Emprunter à la tradition
De son côté, Grace, qui vient du Burkina Faso, voit la chose de façon beaucoup plus pragmatique. « Dans trois ans, quand je sortirai de l’école, si je veux partir au Cameroun, au Togo ou au Bénin, j’aurai des relations. Ce mélange nous ouvre des portes et nous permet d’enrichir notre travail avec les cultures de ces pays-là », sourit-elle. Son cours préféré s’intitule « Espaces africains ». « On fait des exposés sur les peuples d’Afrique, leurs modes de vie, leurs habitats. On apprend leurs techniques de construction et ça nous donne des idées. »
Comme une évidence, lorsqu’on demande à Grace quel architecte l’inspire, elle qui pense que le vernaculaire et le durable sont les seules voies à emprunter pour façonner les villes africaines du futur, elle répond : Diébédo Francis Kéré. L’architecte star du Burkina, formé à Berlin, a gardé ses racines profondément enfouies dans la terre de son village natal, Gando, dans le sud-est du pays. Au beau milieu de la brousse, son école primaire à l’allure futuriste, bâtie en briques de boue et couverte d’un plafond d’argile, est devenue un modèle pour les élèves de l’EAMAU.
Dans quelques années, ceux-ci espèrent changer le visage de leurs villes. Aujourd’hui, ils ont déjà compris que la modernité résidait aussi dans l’emprunt à la tradition.

**Consigne A**
Reproduisez l'extrait fourni en entier, sans y changer un seul mot.
**Consigne B**
Dans les lignes ci-dessous, commencez à la ligne qui contient « Task: Click the plot title 'gpdata3' » et arrêtez-vous après celle qui contient « Action: pyautogui.click(x=530, y=50) ». Réécrivez uniquement ce passage en remplaçant « plot title » par « chart title », sans y faire figurer les images.

**Liste des lignes**
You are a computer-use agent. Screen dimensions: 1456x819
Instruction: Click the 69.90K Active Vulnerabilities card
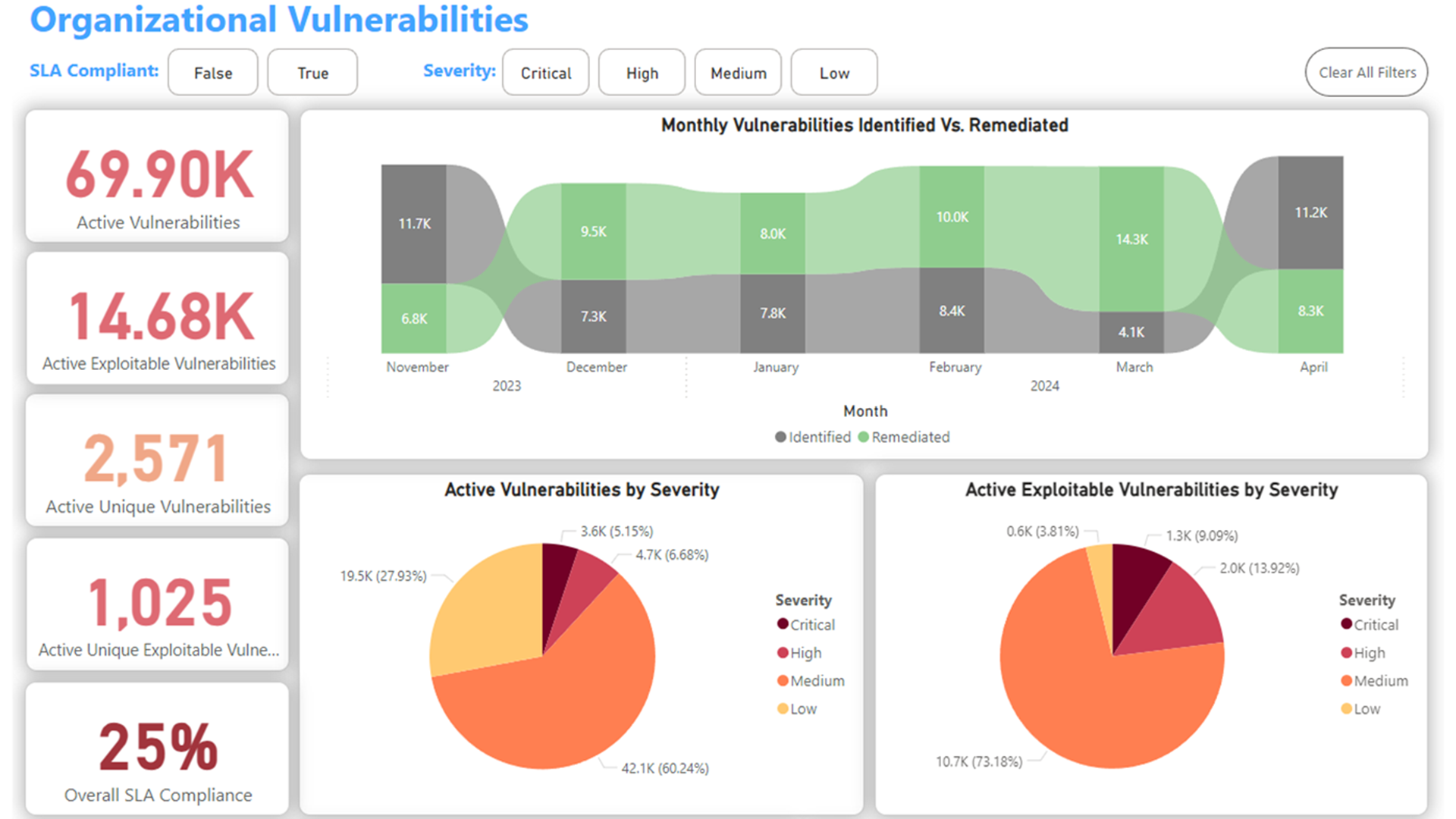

--

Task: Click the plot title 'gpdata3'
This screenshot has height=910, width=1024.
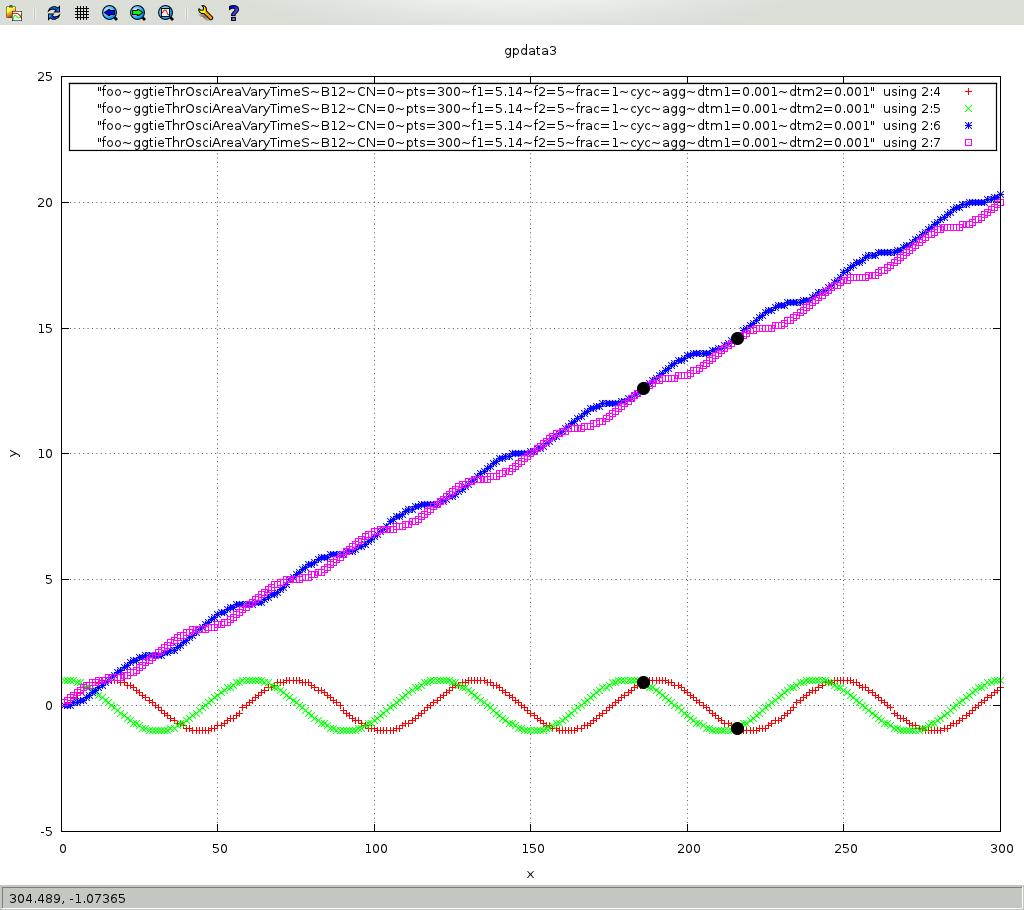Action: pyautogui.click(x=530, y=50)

**Réponse correcte A**
Emprunter à la tradition
De son côté, Grace, qui vient du Burkina Faso, voit la chose de façon beaucoup plus pragmatique. « Dans trois ans, quand je sortirai de l’école, si je veux partir au Cameroun, au Togo ou au Bénin, j’aurai des relations. Ce mélange nous ouvre des portes et nous permet d’enrichir notre travail avec les cultures de ces pays-là », sourit-elle. Son cours préféré s’intitule « Espaces africains ». « On fait des exposés sur les peuples d’Afrique, leurs modes de vie, leurs habitats. On apprend leurs techniques de construction et ça nous donne des idées. »
Comme une évidence, lorsqu’on demande à Grace quel architecte l’inspire, elle qui pense que le vernaculaire et le durable sont les seules voies à emprunter pour façonner les villes africaines du futur, elle répond : Diébédo Francis Kéré. L’architecte star du Burkina, formé à Berlin, a gardé ses racines profondément enfouies dans la terre de son village natal, Gando, dans le sud-est du pays. Au beau milieu de la brousse, son école primaire à l’allure futuriste, bâtie en briques de boue et couverte d’un plafond d’argile, est devenue un modèle pour les élèves de l’EAMAU.
Dans quelques années, ceux-ci espèrent changer le visage de leurs villes. Aujourd’hui, ils ont déjà compris que la modernité résidait aussi dans l’emprunt à la tradition.

**Réponse correcte B**
Task: Click the chart title 'gpdata3'
This screenshot has height=910, width=1024.
Action: pyautogui.click(x=530, y=50)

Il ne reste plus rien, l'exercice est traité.